There's countless homeless who aren't sleeping rough on the streets but are
taking space, unofficially in someone's spare room, or literally on their sofa
or floor. How are the two forms of homelessness distinguished in US usage?

Rough sleeping is as it suggests: Sleeping outside, sleeping bag in shop
doorway, tent, abandoned building, under the railway bridge etc.

------
8bitsrule
Imagine how much would have to be missing for you to get into that position.
No money, no address, no phone, no bathroom, no place to stay, no regular
meals, living outdoors and exposed, carrying everything you own around.

What asylum could possibly give you a chance to rebuild?

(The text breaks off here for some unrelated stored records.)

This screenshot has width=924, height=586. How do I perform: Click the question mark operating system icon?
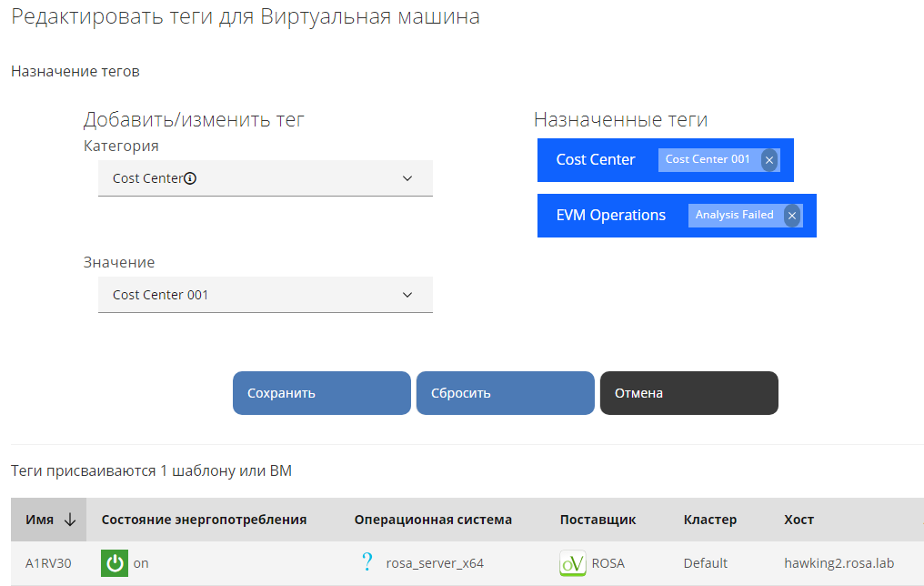click(367, 562)
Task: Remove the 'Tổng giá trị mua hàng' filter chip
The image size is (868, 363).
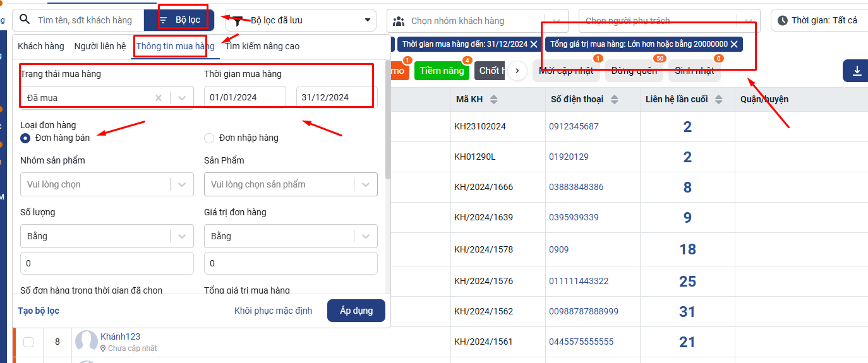Action: [733, 44]
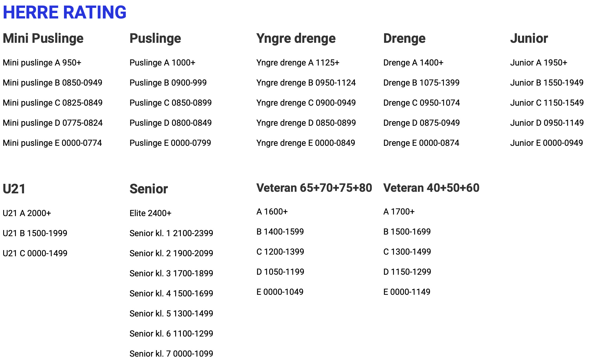Click the Veteran 40+50+60 heading
Viewport: 589px width, 364px height.
click(431, 188)
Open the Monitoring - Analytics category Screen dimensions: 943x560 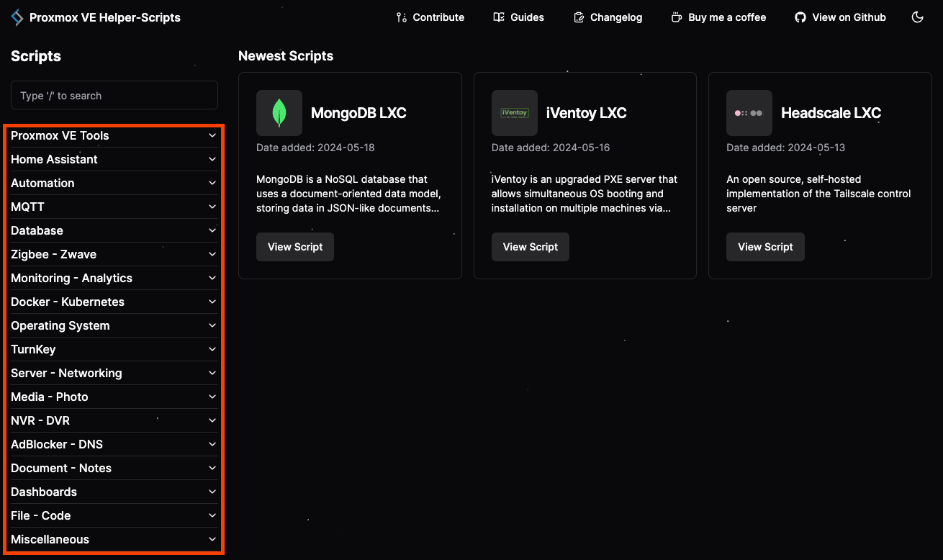[114, 278]
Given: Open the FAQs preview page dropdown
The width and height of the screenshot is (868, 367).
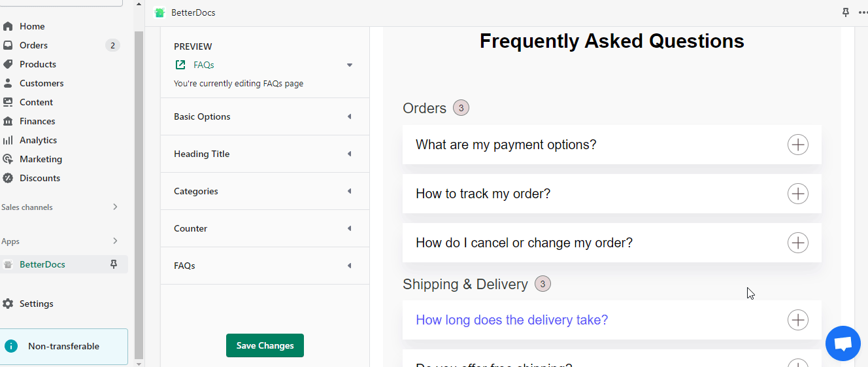Looking at the screenshot, I should [350, 65].
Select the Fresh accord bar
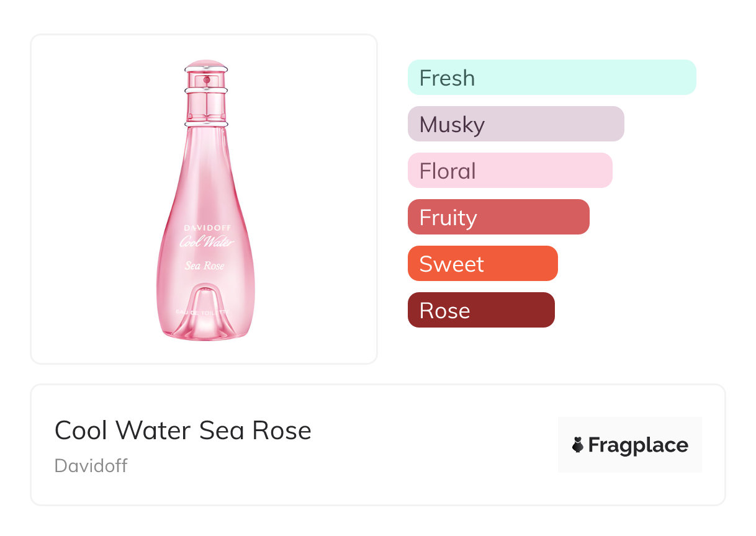 coord(552,78)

And here it turns out that what home-less people need most is a home.

------
softgrow
Slightly tangential there is a 2002 Finnish comedy-drama film about a man who
becomes homeless and then the dangers of sleeping rough in Helsinki (freeze to
death) and so on. I enjoyed it in the cinema, it won awards at Cannes,
[https://en.wikipedia.org/wiki/The_Man_Without_a_Past](https://en.wikipedia.org/wiki/The_Man_Without_a_Past)
(Finnish:Mies vailla menneisyyttä)

------
dev_dull
> _Since 2007, their government has built homeless policies on the foundations
> of the "Housing First" principle.

> Put simply, it gives rough sleepers or people who become homeless a stable
> and permanent home of their own as soon as possible._

Sorry to sound cynical, but is this an actual solution? Rather than treating
the cause, they are simply spending money to remove the symptom. This type of
"fix" can be done with any problem given a deep enough pocket.

I have nothing against housing the indigent. I'm just constantly surprised why
nobody seems interested in treating the obvious and insidious causes of such
problems.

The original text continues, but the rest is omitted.